La Fed accentue le mouvement de repli des devises émergentes
La Fed joue les pompiers pyromanes. En souhaitant revenir à une politique monétaire plus standardisée avec l’amélioration progressive des conditions économiques aux Etats-Unis, la Réserve fédérale américaine a allumé un incendie dans les pays émergents, qui voient la valeur de leurs monnaies respectives se déprécier à un rythme violent. Et les minutes de la dernière réunion du FOMC n’ont pas calmé ces tensions, au contraire.
A la frontière de l’Europe, la lire turque chutait ainsi à 1,99 hier soir contre dollar, et accuse une dépréciation de 12% depuis mai. En Amérique Latine, la chute du real est également vertigineuse. Il a perdu 20% de sa valeur contre dollar depuis le début de l’année et 23% depuis mai, pour tomber hier à son plus bas niveau depuis décembre 2008. En Asie, la roupie indienne ne cesse de battre ses records de faiblesse. Elle est tombée mercredi soir à une parité record de 65, et s’est dépréciée de 20% depuis mai.
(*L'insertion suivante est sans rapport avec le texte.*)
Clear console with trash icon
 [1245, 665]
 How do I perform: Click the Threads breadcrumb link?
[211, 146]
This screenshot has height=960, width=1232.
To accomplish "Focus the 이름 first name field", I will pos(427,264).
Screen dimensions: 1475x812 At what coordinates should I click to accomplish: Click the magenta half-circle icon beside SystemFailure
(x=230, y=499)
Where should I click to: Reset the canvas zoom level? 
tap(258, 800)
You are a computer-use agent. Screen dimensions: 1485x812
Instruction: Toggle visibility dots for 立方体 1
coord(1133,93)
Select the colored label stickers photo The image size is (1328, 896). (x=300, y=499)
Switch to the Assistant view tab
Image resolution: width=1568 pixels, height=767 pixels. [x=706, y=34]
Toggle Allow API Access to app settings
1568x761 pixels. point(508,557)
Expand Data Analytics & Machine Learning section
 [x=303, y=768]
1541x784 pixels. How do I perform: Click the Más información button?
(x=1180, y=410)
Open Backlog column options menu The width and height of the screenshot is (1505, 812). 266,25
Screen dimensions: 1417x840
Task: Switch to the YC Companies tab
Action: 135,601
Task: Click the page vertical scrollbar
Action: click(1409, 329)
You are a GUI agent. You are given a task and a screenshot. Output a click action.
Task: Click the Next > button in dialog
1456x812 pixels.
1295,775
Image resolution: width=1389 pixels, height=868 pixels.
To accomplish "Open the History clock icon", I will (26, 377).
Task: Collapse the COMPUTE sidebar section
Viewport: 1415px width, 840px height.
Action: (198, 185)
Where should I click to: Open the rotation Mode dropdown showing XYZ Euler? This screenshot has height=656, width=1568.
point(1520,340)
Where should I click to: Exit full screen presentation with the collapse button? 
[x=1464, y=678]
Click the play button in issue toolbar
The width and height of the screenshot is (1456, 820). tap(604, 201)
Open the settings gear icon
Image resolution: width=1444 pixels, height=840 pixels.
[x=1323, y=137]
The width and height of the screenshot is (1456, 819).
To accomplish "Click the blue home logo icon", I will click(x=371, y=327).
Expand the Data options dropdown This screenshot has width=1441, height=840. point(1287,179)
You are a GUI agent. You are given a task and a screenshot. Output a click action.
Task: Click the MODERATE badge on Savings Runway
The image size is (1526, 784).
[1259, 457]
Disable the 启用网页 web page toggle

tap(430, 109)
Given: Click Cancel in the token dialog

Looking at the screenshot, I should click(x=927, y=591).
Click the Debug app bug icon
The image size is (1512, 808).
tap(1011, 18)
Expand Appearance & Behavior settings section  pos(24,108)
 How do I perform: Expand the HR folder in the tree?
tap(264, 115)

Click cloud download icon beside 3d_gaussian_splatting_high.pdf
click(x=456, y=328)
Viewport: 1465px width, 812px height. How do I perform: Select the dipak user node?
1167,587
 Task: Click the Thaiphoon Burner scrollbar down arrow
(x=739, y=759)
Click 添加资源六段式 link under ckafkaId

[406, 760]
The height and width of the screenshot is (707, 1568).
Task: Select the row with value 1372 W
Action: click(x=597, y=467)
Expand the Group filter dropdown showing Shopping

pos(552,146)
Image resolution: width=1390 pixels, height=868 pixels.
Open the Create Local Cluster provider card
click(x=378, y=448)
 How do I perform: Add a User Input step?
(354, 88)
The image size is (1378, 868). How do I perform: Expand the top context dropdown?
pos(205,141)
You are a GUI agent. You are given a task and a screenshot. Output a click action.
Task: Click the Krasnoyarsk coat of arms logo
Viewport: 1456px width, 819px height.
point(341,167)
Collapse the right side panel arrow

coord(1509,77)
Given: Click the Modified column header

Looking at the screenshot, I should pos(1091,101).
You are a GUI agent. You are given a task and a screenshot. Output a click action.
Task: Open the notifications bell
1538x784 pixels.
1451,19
Le mouvement a commencé le 22 mai dernier lors de la première évocation par Ben Bernanke d’un prochain ralentissement suivi de l’arrêt de la politique de rachats d’actifs mise en place par la Fed. Depuis début juin, les investisseurs particuliers ont retiré 18,1 milliards de dollars des fonds obligataires investis dans les pays émergents, soit un tiers du montant total investi depuis la crise financière, selon EPFR Global. Les investisseurs institutionnels ont eux retiré 9,3 milliards, soit 10% des actifs investis depuis la crise. «Les sorties de capitaux (des pays émergents) que nous constatons commencent vraiment à devenir impressionnantes», estime Andrew Milligan, responsable de la stratégie chez Standard Life Investments.
Morgan Stanley estime que, depuis début mai, les banques centrales des pays émergents (hors Chine) ont perdu quelque 81 milliards de dollars de réserves d’urgence par l’effet cumulé des fuites de capitaux et des interventions sur le marché des changes. Un montant qui représente 2% de l’ensemble des réserves totales des banques centrales de ces pays. Parmi eux, l’Indonésie a ainsi perdu 13,6% de ses réserves, alors que 12,7% des réserves turques ont été consommées, 10% des réserves ukrainiennes et 5,5% des réserves indiennes entre la fin du mois d’avril dernier et fin juillet. Une situation qui pèse sur la croissance, Citigroup ayant abaissé ses prévisions de hausse du PIB des pays émergents à 4,6% cette année et 5% en 2014.